Se dire créole, pourquoi c’est un sujet ?

Depuis quelques temps, la question de savoir si il convient de se décrire créole ou non, particulièrement pour les descendants d’esclaves revient sur le devant de la scène. Voici mon point de vue.

Depuis quelques temps, la question de savoir si il convient de se décrire créole ou non, particulièrement pour les descendants d’esclaves revient sur le devant de la scène. L’argumentaire s’appuie sur la définition du dictionnaire. On peut citer par exemple, celle du dictionnaire de l’académie française :

Originellement, personne de famille européenne, née dans une des anciennes colonies des régions tropicales de l’Amérique et de l’océan Indien, et plus particulièrement aux Antilles. Une jeune Créole. Une belle Créole. Adjt. L’impératrice Joséphine était créole. Un planteur créole. Une famille créole.

Si on s’en tient à cette définition, l’on pourrait croire que les descendants d’esclaves auraient grand tort de se dire créole. Le souci c’est que cette définition du nom créole, s’est étendue, par extension, en un adjectif. Les moeurs, les coutumes, les vêtements, les animaux domestiques sont devenus créoles du fait qu’ils appartenaient aux colons, c’est à dire, aux créoles. Et parmi les possessions des colons, il y avait les esclaves. Ceux qui venaient directement d’Afrique étaient appelés des bossales, les noirs nés dans les colonies, étaient appelés des noirs créoles.

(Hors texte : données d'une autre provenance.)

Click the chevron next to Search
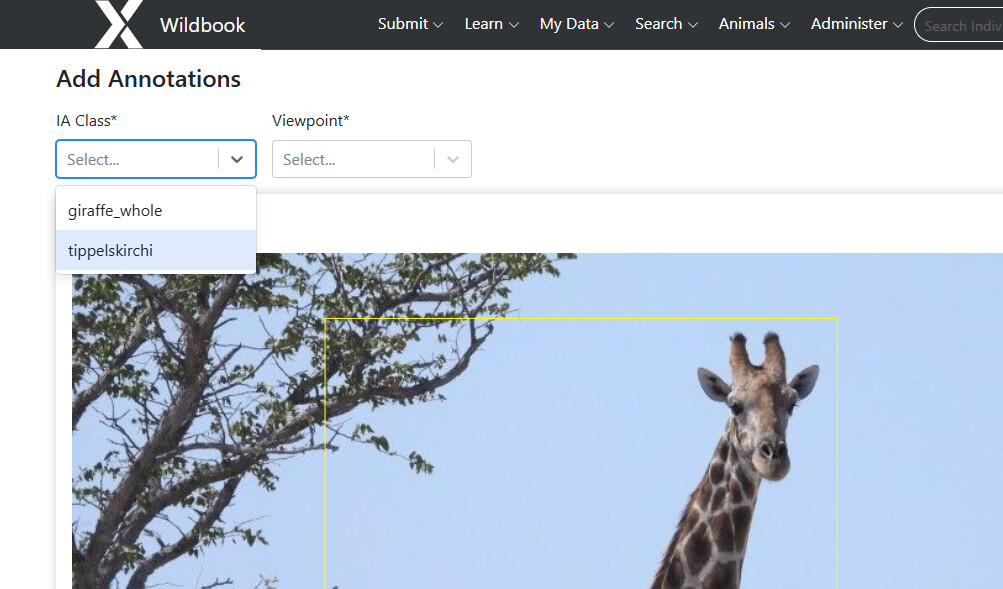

C’est ce qui explique la suite de la définition :

Par ext. Toute personne née dans ces régions, quelle que soit son ascendance. Adjt. Un Noir créole, né dans ces colonies et non en Afrique.

 

TiMalo, es-tu créole ?

Non. Ce que je suis, je le choisis. Et donc indépendamment de ce que peut dire une définition du dictionnaire, je suis ce que je choisis d’être. Je choisis les mots, les idées qui posent le cadre de la relation que je veux avoir avec le monde. J’aurais pu choisir d’être antillais, ou créole, mais à mon sens, ces mots sont porteurs d’idées troubles qui ne correspondent pas à ma vision du monde. J’ai donc choisi de poser le mot “guadeloupéen” sur ce que je suis. “Guadeloupéen” c’est une façon pour moi de dire aux autres : quand on parle des guadeloupéens on parle de moi, quand on parle de la Guadeloupe, on parle de chez moi, quand on parle du statut de la Guadeloupe, on parle de mon projet de citoyenneté. Je me sens concerné. Je sais que mon histoire personnelle en Guadeloupe, ce qu’elle a en commun avec celle de certains et de différent avec celle d’autes, me donne un angle de vue particulier sur le vivre-ensemble, les rapports de force dans le monde… Ces points communs et ces différences, je me sens légitime à les poser sur la table et à les confronter aux points de vue des autres guadeloupéens, parce que je suis guadeloupéen.

Guadeloupéen : une culture créole.

Etre ambitieux n’empêche pas d’être lucide. Une énorme part de notre culture est empreint de la main du colon. Le ka est fabriqué à partir du tonneau importé. La morue n’est pas péchée chez nous, et c’est bien la farine de blé qui sert à faire les dombrés à Pâques. Et au-delà des arts, on pourrait remarquer également, notre hiérarchisation en fonction de la couleur de peau, la préférence pour le français dans la parole public, particulièrement quand il s’agit de science, de philosophie ou de beauté. Et il ne faudrait pas oublier d’où nous vient cette confusion entre respect et crainte, entre autorité et violence. Faut-il que la main, la bouche, la langue du colon soit dans tout ?

Refuser de me dire créole, c’est annoncer que je veux un avenir différent. La main, la bouche, la langue du colon n’a plus a être dans tout. Le monde imaginé par le colonisateur doit cesser d’être ma réalité. Refuser de me dire créole, c’est affirmer vouloir une autre Guadeloupe.